Should I up his food again? Or could something else be wrong? He is eating fine, has normal energy level, and has a shiny coat so he seems healthy besides his weight. 

Thanks guys


----------



## svdreamer (Feb 20, 2010)

I forget, is he neutered? An unneutered male tends to be on the thin side.


----------



## 20887 (Mar 16, 2011)

Yes, he is neutered


----------



## svdreamer (Feb 20, 2010)

Maybe that is just the weight he's meant to be? Does the vet think he's underweight?


----------



## flippedstars (Dec 16, 2009)

Give him some extra goodies mixed with his food? Cottage cheese? Fatty cuts of red meat? Double the Stella/Chewy's maybe.


----------



## ~LS~ (Oct 29, 2011)

I don't feed Ziwipeak, so I'm not sure about amounts.
But if you truly feel he is too thin, feed a little more.
Hope there are no underlying health issues.


----------



## Cream Chi's (Jan 24, 2011)

A while ago my Fizzy seemed to lose weight over night (he lots 500grms)

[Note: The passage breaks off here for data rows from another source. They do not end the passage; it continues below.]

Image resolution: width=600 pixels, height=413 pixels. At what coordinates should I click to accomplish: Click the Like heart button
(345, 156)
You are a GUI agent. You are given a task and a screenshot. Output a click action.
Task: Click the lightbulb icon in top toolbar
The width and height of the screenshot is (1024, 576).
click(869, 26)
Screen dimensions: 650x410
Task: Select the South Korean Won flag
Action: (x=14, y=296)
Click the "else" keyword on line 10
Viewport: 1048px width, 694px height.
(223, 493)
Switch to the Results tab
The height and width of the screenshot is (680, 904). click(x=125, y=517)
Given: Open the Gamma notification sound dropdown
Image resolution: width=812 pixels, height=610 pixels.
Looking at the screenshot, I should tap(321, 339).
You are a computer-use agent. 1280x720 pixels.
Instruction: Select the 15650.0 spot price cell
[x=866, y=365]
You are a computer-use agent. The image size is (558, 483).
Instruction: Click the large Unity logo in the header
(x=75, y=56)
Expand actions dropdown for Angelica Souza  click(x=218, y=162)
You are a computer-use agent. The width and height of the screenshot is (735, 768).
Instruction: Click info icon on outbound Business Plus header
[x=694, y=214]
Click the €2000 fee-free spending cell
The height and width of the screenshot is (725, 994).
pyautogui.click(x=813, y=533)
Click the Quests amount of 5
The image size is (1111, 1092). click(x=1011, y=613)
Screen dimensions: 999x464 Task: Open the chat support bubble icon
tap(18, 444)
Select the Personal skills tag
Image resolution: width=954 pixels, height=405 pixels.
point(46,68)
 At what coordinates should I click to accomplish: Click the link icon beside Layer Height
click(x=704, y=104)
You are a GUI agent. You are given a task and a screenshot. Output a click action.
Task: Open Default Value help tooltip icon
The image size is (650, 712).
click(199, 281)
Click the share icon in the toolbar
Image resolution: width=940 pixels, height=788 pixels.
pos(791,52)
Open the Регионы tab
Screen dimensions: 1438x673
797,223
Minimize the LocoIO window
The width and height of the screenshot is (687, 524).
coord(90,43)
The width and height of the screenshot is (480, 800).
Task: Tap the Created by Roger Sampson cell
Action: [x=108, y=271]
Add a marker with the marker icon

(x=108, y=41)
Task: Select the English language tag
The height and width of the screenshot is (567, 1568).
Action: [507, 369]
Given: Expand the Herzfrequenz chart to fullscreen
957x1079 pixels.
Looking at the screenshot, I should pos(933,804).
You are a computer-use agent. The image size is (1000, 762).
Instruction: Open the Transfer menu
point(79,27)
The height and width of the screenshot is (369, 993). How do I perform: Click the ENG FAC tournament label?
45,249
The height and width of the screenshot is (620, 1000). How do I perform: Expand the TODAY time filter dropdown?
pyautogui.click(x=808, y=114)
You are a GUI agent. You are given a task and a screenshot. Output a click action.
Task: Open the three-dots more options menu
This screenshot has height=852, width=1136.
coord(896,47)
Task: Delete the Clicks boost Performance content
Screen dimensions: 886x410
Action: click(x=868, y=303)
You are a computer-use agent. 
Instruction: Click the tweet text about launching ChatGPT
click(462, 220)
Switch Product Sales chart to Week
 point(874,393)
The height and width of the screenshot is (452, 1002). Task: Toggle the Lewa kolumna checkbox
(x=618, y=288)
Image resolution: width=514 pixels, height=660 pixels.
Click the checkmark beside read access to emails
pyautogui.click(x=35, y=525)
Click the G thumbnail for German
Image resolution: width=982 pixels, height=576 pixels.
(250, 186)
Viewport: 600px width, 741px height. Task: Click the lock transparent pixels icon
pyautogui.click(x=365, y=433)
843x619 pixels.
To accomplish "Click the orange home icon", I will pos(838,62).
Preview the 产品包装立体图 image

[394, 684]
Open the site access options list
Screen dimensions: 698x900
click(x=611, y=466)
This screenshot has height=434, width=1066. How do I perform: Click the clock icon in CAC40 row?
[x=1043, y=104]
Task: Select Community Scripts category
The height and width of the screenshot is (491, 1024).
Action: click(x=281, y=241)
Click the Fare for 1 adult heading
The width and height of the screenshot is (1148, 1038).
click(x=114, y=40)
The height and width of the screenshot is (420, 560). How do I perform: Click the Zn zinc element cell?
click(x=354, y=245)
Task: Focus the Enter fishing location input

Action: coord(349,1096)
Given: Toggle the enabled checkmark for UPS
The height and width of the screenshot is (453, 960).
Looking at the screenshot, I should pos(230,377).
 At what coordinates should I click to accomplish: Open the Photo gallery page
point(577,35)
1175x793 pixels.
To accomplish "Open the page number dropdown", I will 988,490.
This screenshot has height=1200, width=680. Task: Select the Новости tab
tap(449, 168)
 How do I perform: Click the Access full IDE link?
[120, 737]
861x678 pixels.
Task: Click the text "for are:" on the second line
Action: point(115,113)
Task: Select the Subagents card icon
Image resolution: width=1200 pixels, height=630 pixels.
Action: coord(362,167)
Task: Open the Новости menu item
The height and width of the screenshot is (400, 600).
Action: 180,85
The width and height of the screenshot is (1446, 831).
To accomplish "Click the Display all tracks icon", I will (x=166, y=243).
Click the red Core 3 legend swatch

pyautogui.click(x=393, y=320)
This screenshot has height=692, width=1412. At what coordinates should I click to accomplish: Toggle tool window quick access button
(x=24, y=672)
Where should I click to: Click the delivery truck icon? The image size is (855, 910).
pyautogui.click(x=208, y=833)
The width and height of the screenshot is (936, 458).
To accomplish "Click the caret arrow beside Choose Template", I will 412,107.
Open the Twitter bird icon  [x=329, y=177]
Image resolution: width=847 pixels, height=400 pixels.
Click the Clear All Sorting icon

I took him straight to the vet, he was in for a day having loads of tests which showed 'nothing' ! My vet decided to give him B12 jabs, one a week for 6 weeks - slowely he put the weight back on and is now back to the weight he was - I was tempted to give him 'extra/more' food but that just gave him upset tummy! 

( A year ago Fizzy had a bad reaction to a booster - since then he has never been 'right' he will NEVER be getting a booster again)

Has Lion seen a vet? Hope he puts weight on soon, these little ones are so precious xx


----------



## MChis (Oct 13, 2009)

My 6 pounder (Marley) gets a full cup of ZP a day otherwise he gets skinny. Sounds like Lion requires more food than some too. Definitely up his food...


----------



## 20887 (Mar 16, 2011)

Thanks everyone! I started giving him an extra 1/2 patty with breakfast, and he is getting a little extra ZP. Hopefully he gains a little weight.


----------